No one capitalizes me anymore. Me, as in the first-person pronoun I, of the nominative case.
Perhaps it is symptomatic of a culture that sees no sense of anything beyond me. Or I. Or is it i?
I shudder to think. Or do i shudder to think?
A rudimentary rule of capitalization, one children usually learn in kindergarten, has now been shoved aside. It’s not that people don’t know the rule; they just choose to ignore it. Why? Everyone else is doing it. Hitting the shift key requires far too much time and effort. Fortunately, the more recent upgrades of Word and other software take the excruciating work out of it, capitalizing automatically. But if that convenience is not available (when texting every moment’s move or thought, or posting equally vital information on Facebook or Twitter) then what? Relying on that which was drilled into their malleable, young minds in the first year of formal education might be too much.
Besides, the techno-wizards at Apple (or apple) don’t use Iphone or Ipod. The lower case-I would contend for lower brains–attracts more attention. Being grammatically correct does not translate into profits. If CEO Steve Jobs had been concerned about proper capitalization, would he have made $749 million the past decade?
But consider the consternation of this beleaguered pronoun, doomed to lower case status simply because of technology and gimmickry designed to simplify life, while paradoxically making it more frazzled and hectic. So much so that we can’t take the time to capitalize the more important single letter word in the English language
I, for one, feel I‘s pain and, as an English teacher, I remain determined to rectify this injustice, even if only in my own classroom, microcosm as it is of the entire world.
The first day of school, I always inform my students, many of whom are seniors planning to attend college, that one of my pet peeves is not capitalizing I. I relate how I refuse to answer e-mails from anyone-many them fellow teachers)–who carelessly ignore the rule. Of course, my students are incredulous that I could be so condescending and downright rude, but I ask them at what point in their academic life they learned the rule. “Kindergarten, first grade,” they reply. “And you are seniors,” I respond, writing the following equation on the board: i=0. Their eyes bulge beyond the basic slits of indifference and sleep deprivation when I add that one such infraction should preclude them from graduating.

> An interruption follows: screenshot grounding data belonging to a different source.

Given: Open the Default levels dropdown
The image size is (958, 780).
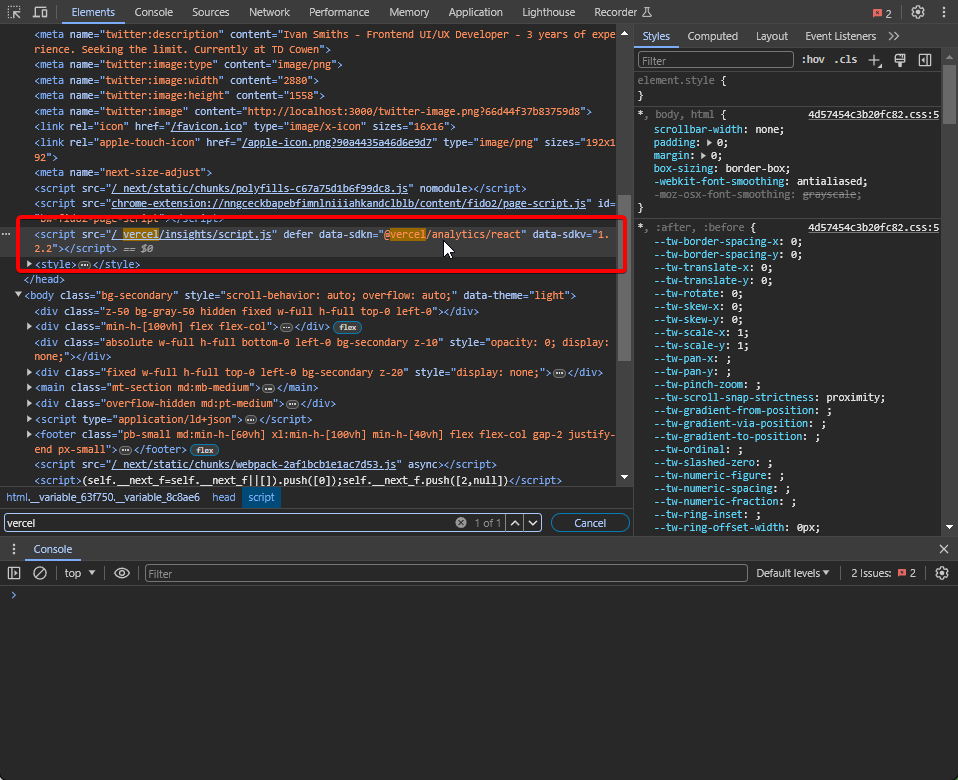Looking at the screenshot, I should [x=793, y=573].
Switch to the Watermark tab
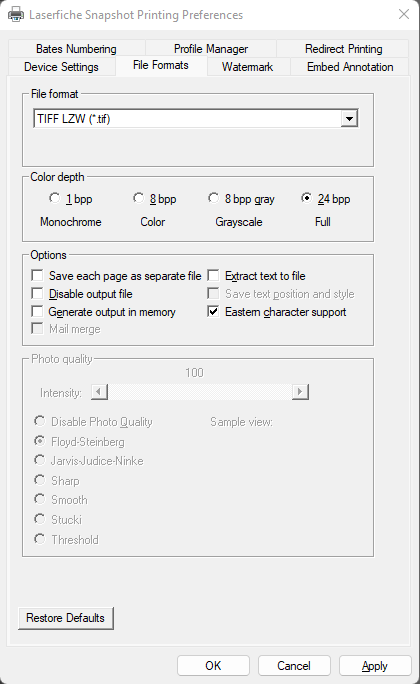420x684 pixels. [247, 67]
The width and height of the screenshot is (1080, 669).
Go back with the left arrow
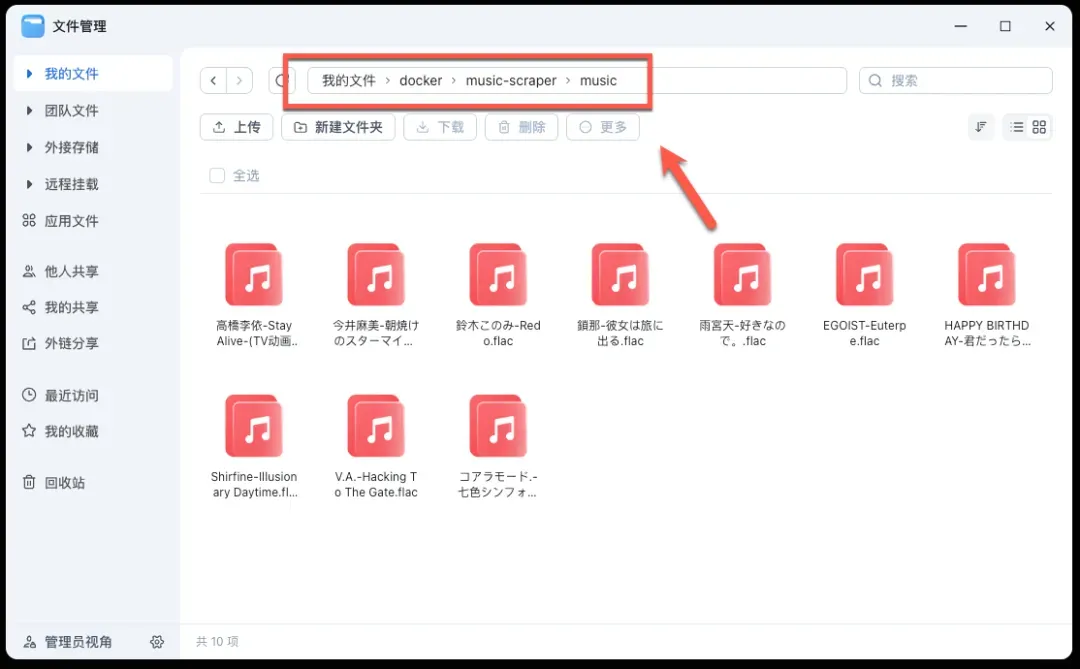click(x=214, y=80)
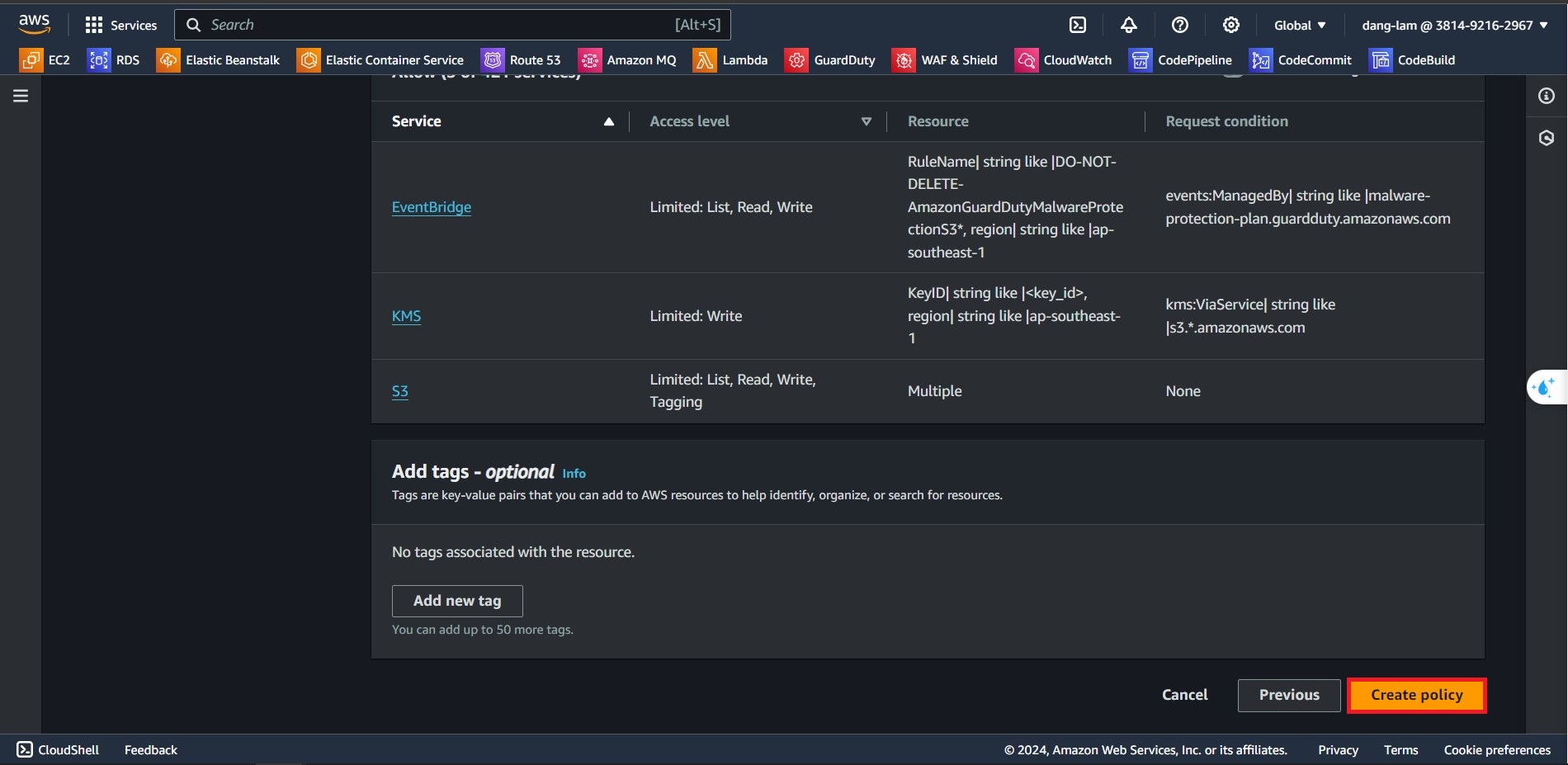
Task: Open the settings gear in header
Action: point(1231,25)
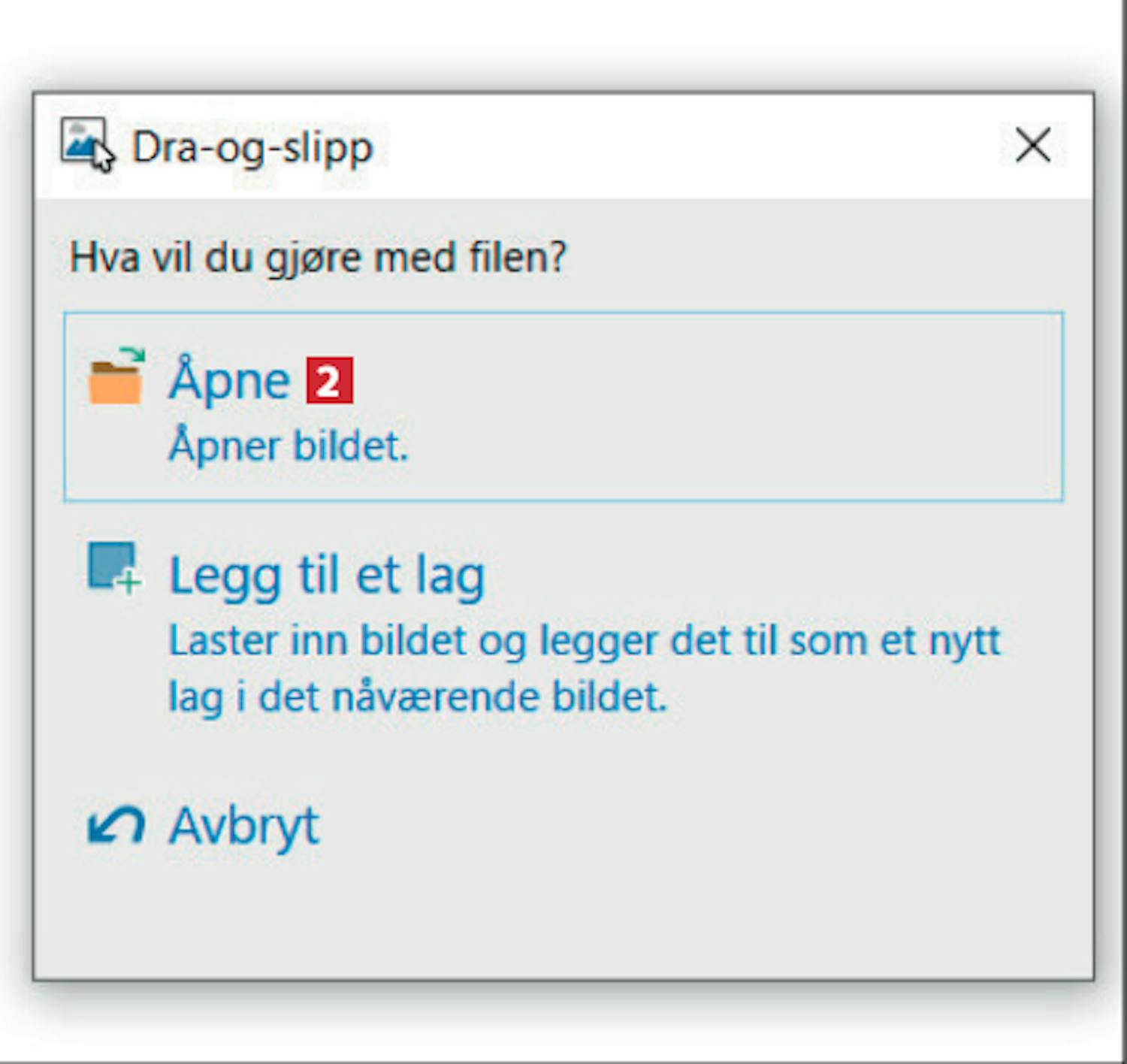Image resolution: width=1127 pixels, height=1064 pixels.
Task: Select the "Åpne" heading text
Action: coord(230,380)
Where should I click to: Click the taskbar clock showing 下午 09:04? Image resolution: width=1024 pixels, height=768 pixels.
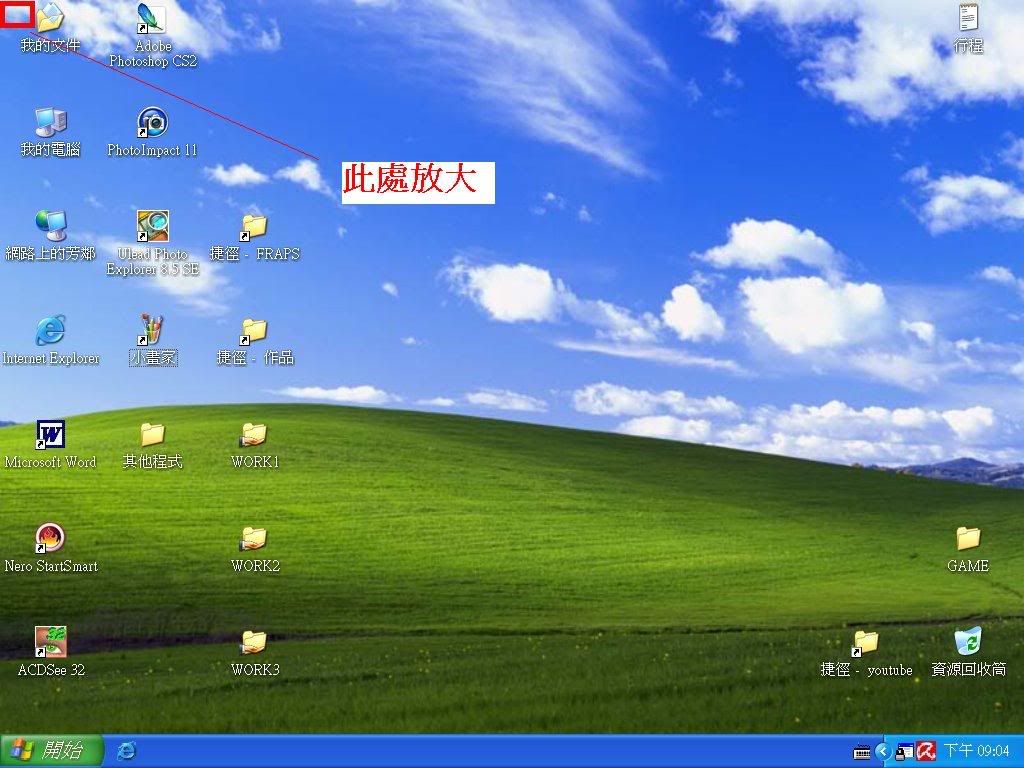pos(977,751)
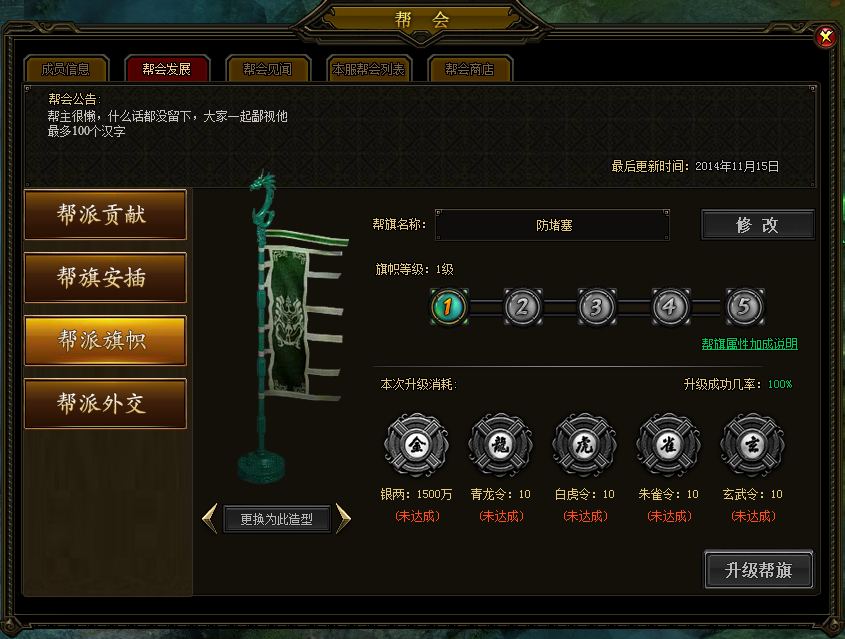The width and height of the screenshot is (845, 639).
Task: Click the 帮旗名称 name field
Action: 552,225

Of course, I could never get way with enforcement of such a transgression, no matter how egregious. Parents and administrators would have me crucified. But wouldn’t being a martyr, passionately unwavering against such a transgression, be the hope of every English teacher?
Think of the horror, the unjust expectation of requiring students to adhere to such an anachronistic triviality. I realize it would be extending them beyond their scholarly capabilities, considering many of them can’t say for sure where the Gettysburg Address was given or when the War of 1812 was fought.
But that’s history, and we shouldn’t expect them to remember useless information, like events and dates–and rules of capitalization.
After all, they can always look them up on their iphones.